──────── Source material ────────

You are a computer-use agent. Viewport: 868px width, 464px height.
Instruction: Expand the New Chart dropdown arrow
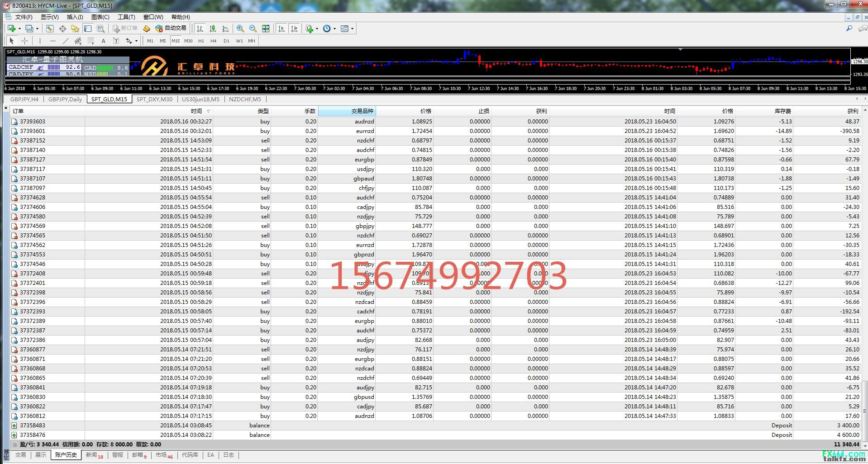click(x=19, y=28)
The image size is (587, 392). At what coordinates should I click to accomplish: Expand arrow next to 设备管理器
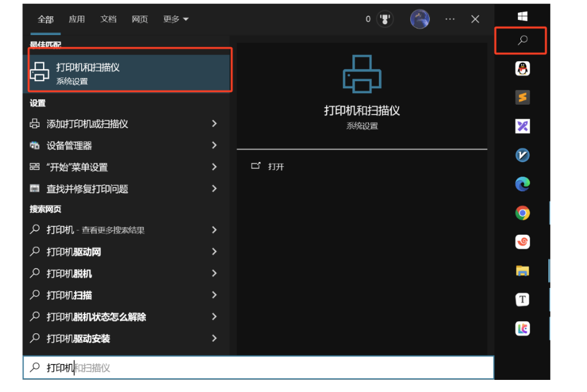[x=214, y=145]
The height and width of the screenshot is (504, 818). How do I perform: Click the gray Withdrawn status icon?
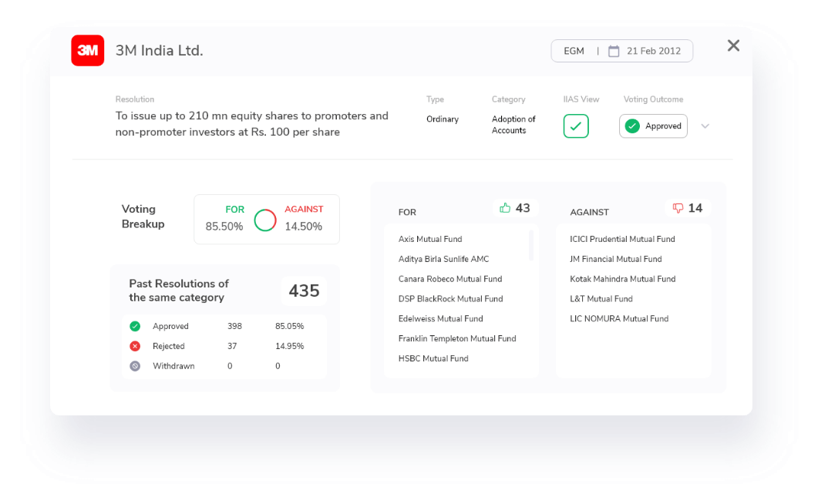click(x=135, y=367)
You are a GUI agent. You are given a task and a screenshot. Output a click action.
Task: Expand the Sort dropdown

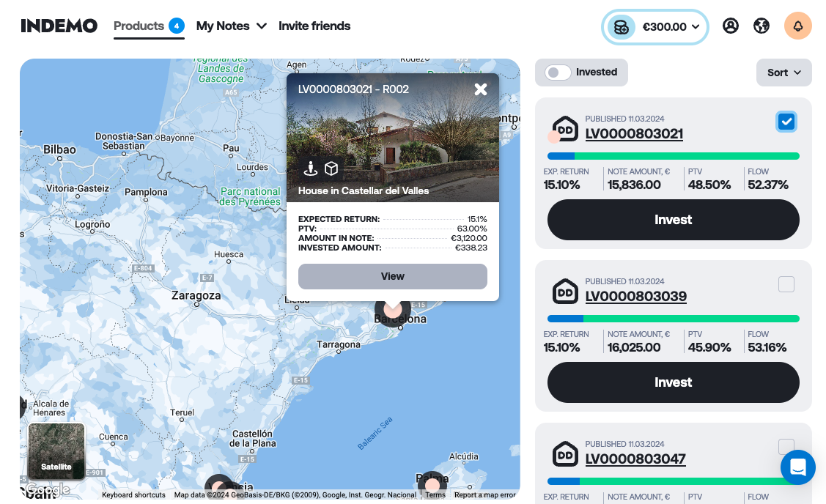[x=783, y=73]
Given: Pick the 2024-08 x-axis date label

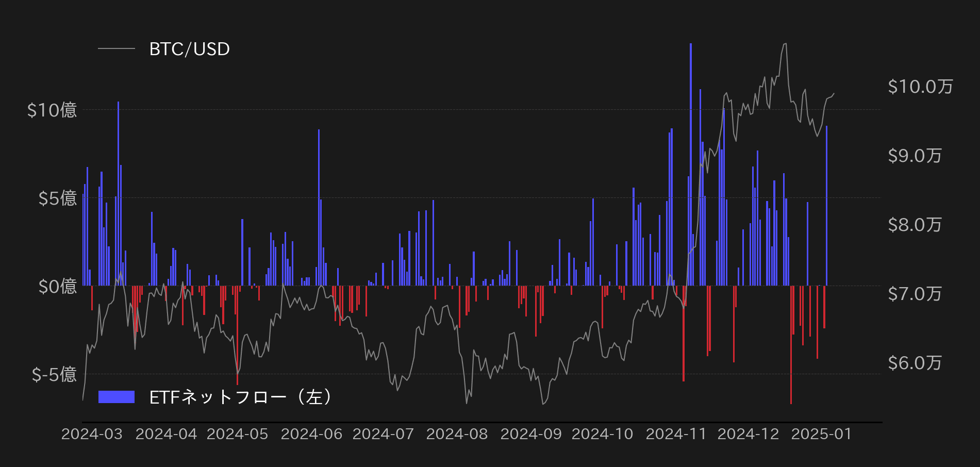Looking at the screenshot, I should click(x=457, y=434).
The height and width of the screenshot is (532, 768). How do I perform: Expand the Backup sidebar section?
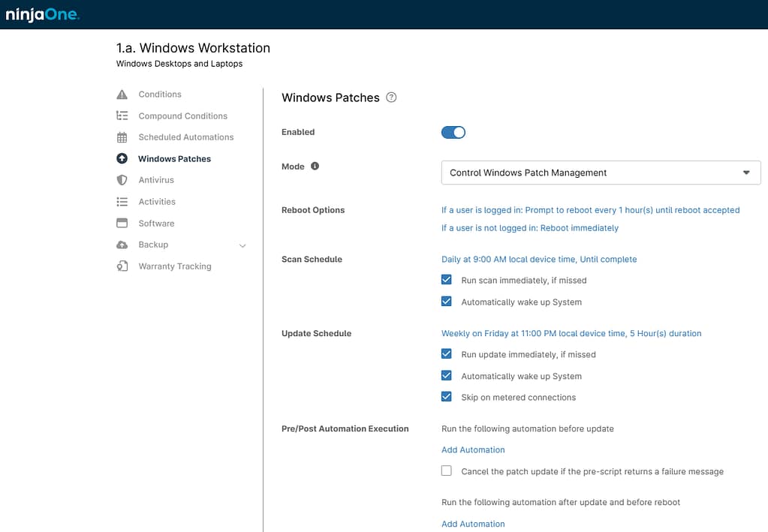click(242, 245)
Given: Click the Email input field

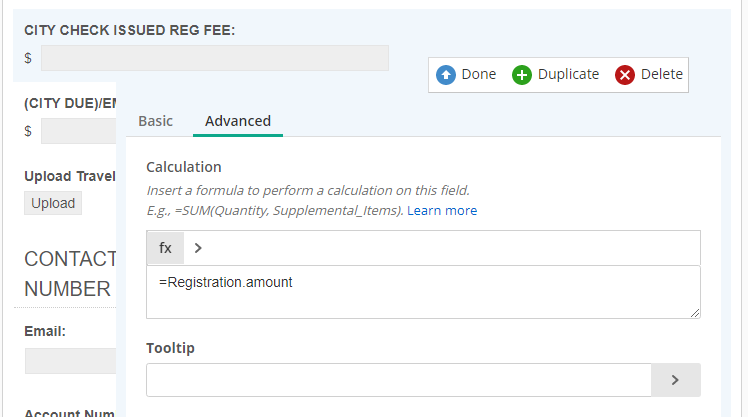Looking at the screenshot, I should (x=71, y=361).
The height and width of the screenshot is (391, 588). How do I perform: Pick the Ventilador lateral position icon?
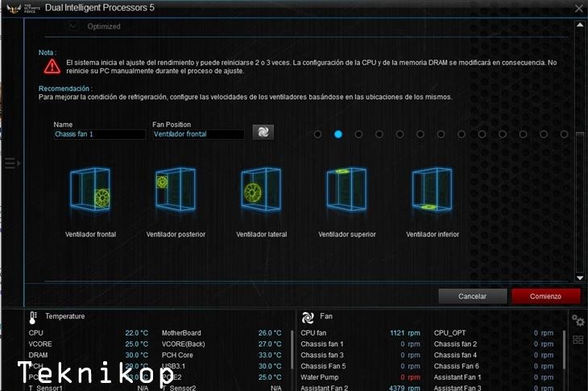[x=261, y=190]
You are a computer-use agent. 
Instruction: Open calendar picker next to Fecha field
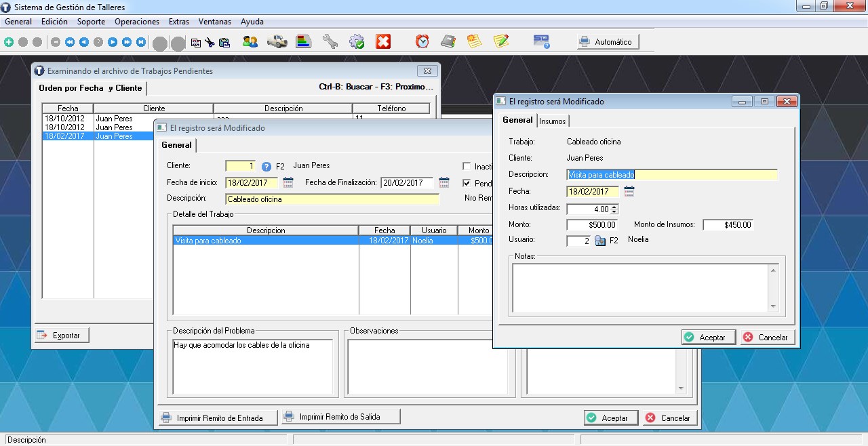(629, 192)
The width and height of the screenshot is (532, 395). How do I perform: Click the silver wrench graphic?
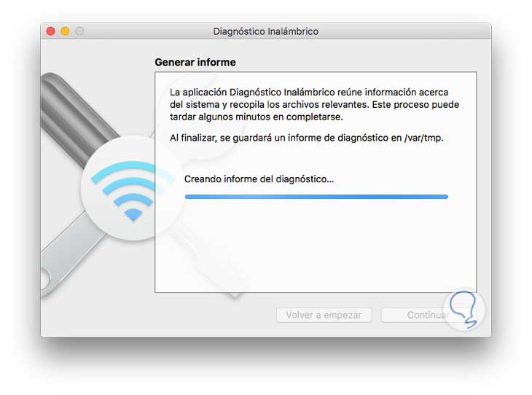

────────

Exercise >>
Retrieve every line above holding the word "computer".

Your response >>
You are a computer-use agent. Viewport: 868px width, 464px height.
You are a computer-use agent. 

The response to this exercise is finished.